January 14-16th, I was able to take part and help instruct and participate in the Long-Range Hunting Course taught by Andrew Brady of Lone Star Armory. This course teaches the proper mechanics of marksmanship, shooting targets, and game at longer distances with learning the equipment you have available to you and how to utilize that knowledge and put it together to make a good shot.
On day one of the course, we took all the students and their gear to the range. We talked over their equipment and the advantages and disadvantages they may find with their current setups. Once we were able to look over the equipment, we started getting the students behind the rifles. We discussed correctly setting up in the prone position, looking at sight height and cheek weld on the stocks, and dry firing. Then we finished with getting the rifles zeroed at 100 yards and resetting the scope's turrets back to zero and zero stops setup.
Day two was different because we fought a 25-40 mph wind and frigid temperatures. We got all the student's rifles velocity using a LABRADAR chronograph. After getting the data we needed, we made a data chart on each specific rifle, also known as a D.O.P.E. chart. We then learned about the differences in MOA vs. MRAD and how they can be utilized in different ways, such as measuring a target at different distances or holding over a target at the correct height to get a good hit. One MOA at 100 yards is 1.047", 200 yards is 2.094", 300 yards 3.141" and so on, where one MRAD at 100 yards is 3.6", 200 is yards 7.2", 300 yards is 10.8 inches, and so on. Taking this to the range, we were able to work with the students on moving out to farther distances. While fighting the wind, we still got the students on targets out to 600 yards that day. After dark and dinner, around the table, we discussed how all the information, when put together correctly, can help us make good calls when shooting at distance. Whether the goal is to get on target with a piece of steel or hunting at longer distances, this information helps boost a shooter's capability and confidence in taking the shot.
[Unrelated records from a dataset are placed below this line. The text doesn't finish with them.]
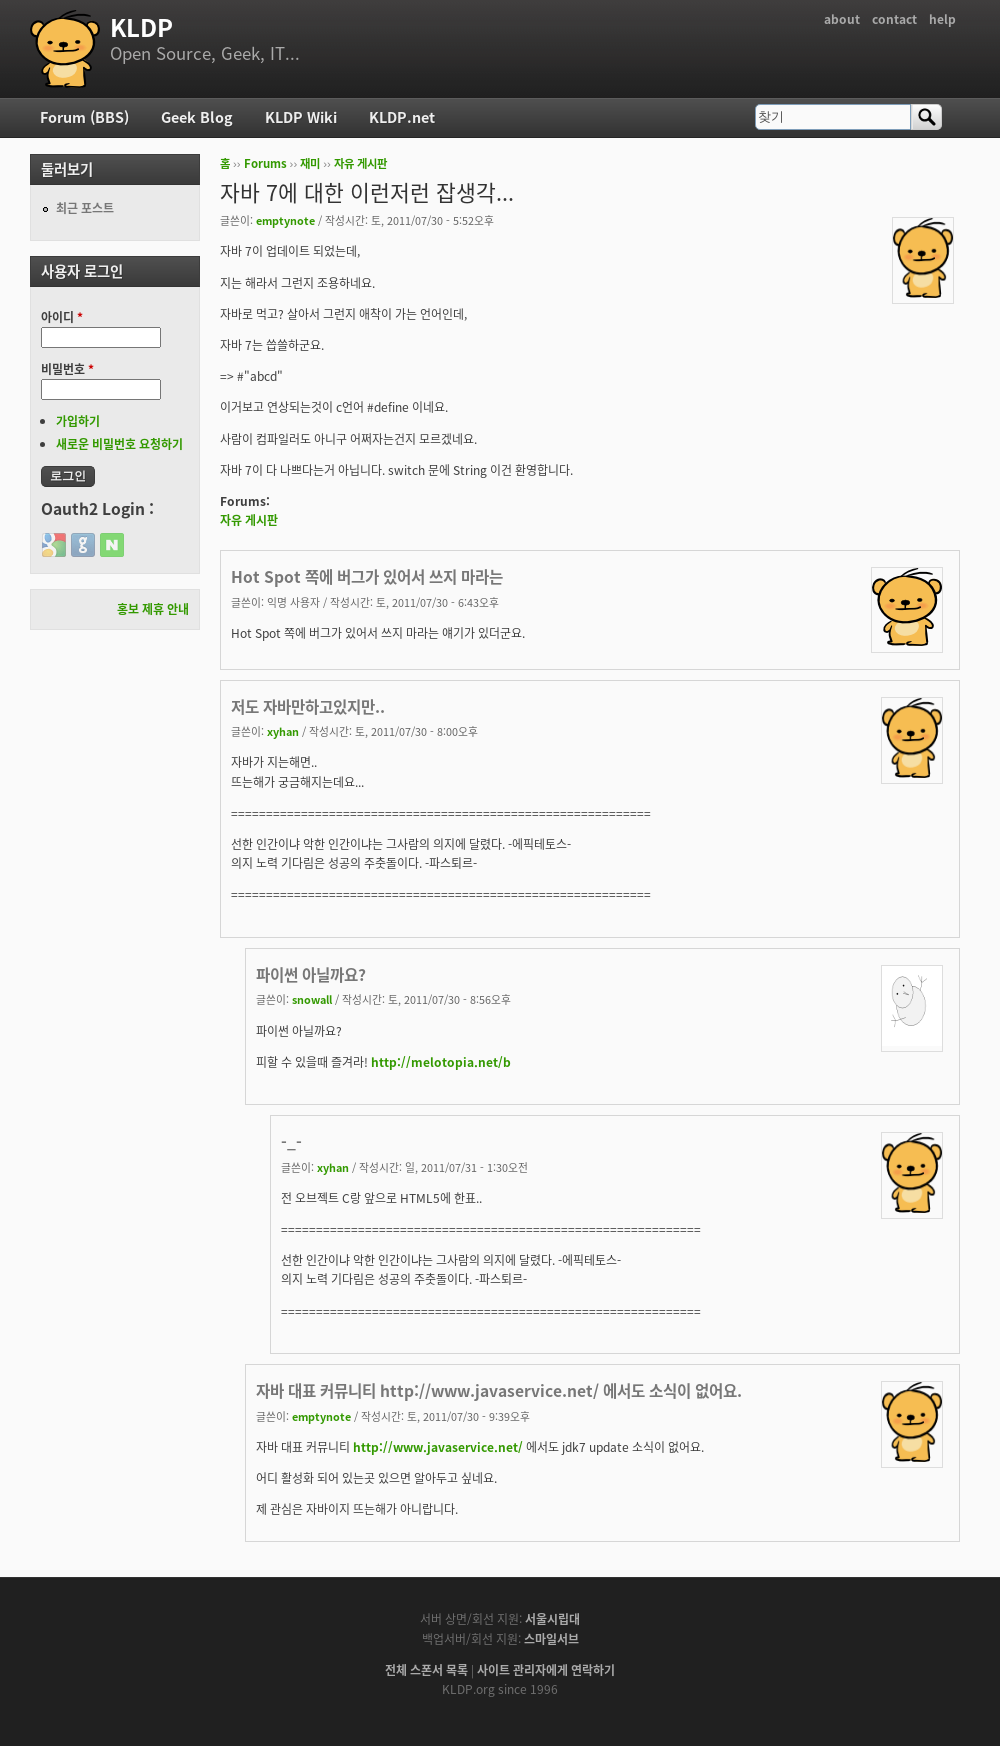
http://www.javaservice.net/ (438, 1447)
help (942, 19)
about (842, 19)
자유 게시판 (360, 163)
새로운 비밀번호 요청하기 (119, 444)
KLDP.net (402, 117)
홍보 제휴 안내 (153, 609)
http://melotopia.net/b (441, 1062)
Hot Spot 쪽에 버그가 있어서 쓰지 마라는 (367, 576)
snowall (312, 999)
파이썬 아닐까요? (311, 974)
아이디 (62, 317)
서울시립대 (552, 1619)
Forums (265, 163)
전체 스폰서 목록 (426, 1670)
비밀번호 (67, 369)
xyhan (283, 731)
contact (894, 19)
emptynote (285, 220)
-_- (291, 1141)
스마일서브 (551, 1639)
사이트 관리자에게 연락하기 (546, 1670)
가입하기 (78, 421)
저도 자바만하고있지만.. (308, 706)
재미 (310, 163)
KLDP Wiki (301, 117)
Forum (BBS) (84, 117)
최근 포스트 (85, 208)
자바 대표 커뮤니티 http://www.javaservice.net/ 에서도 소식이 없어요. (499, 1390)
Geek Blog (197, 117)
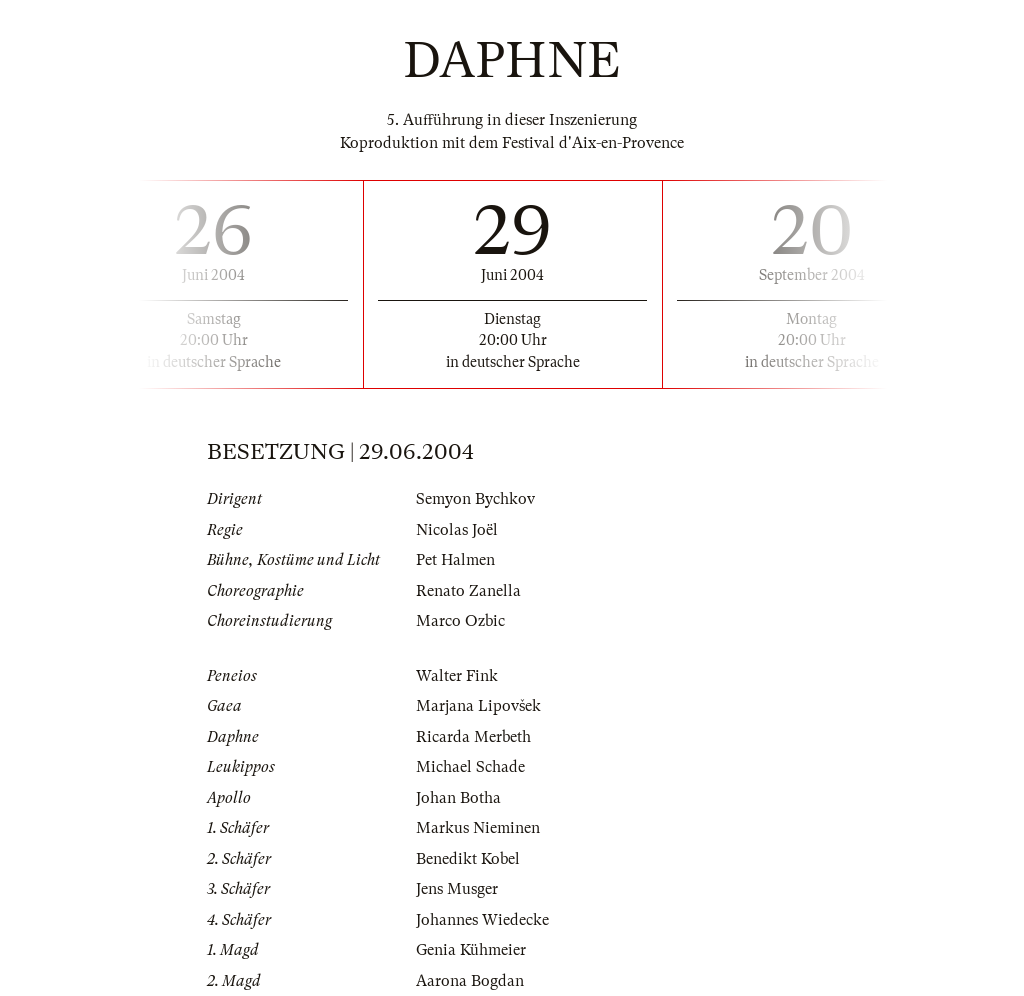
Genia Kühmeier (471, 950)
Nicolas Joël (457, 530)
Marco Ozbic (460, 621)
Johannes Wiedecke (482, 920)
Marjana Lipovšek (478, 706)
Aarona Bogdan (470, 981)
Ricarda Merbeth (473, 737)
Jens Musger (457, 889)
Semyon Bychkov (475, 499)
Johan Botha (458, 798)
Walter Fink (457, 676)
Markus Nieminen (478, 828)
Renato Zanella (468, 591)
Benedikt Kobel (468, 859)
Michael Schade (470, 767)
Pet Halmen (455, 560)
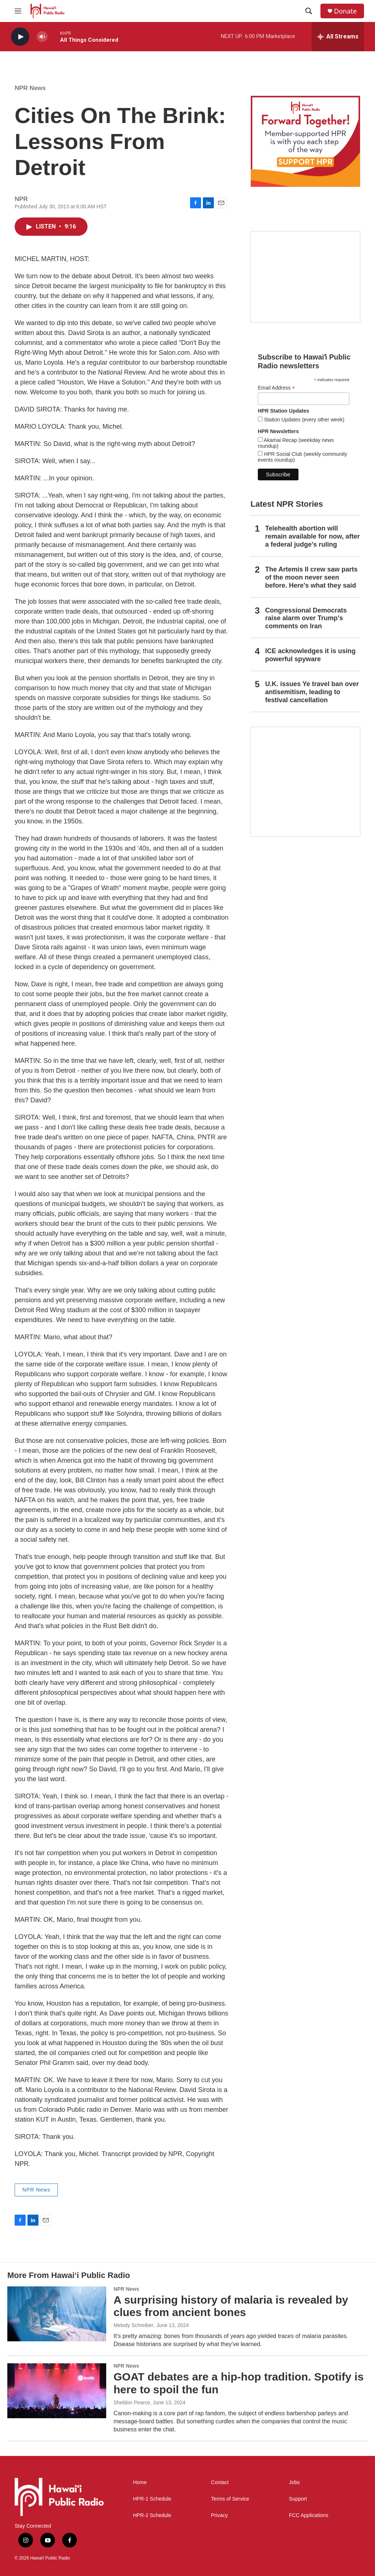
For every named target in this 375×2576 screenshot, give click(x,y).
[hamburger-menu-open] (18, 11)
On the last day of the class, we took the students back out to the range. After getting the weather data updated and not fighting so much wind, the students were quickly back on targets starting at 300 yards. While their confidence grew, they took the information they had learned and were able to take their rifles and work targets all the way out to 1000 yards.
While many people do not hunt or shoot at distances such as 1000 yards, learning the proper techniques along with the knowledge and information to do so can make you a much better shooter and gain a lot of confidence in shooting, whether it be at a target or taking game in the field.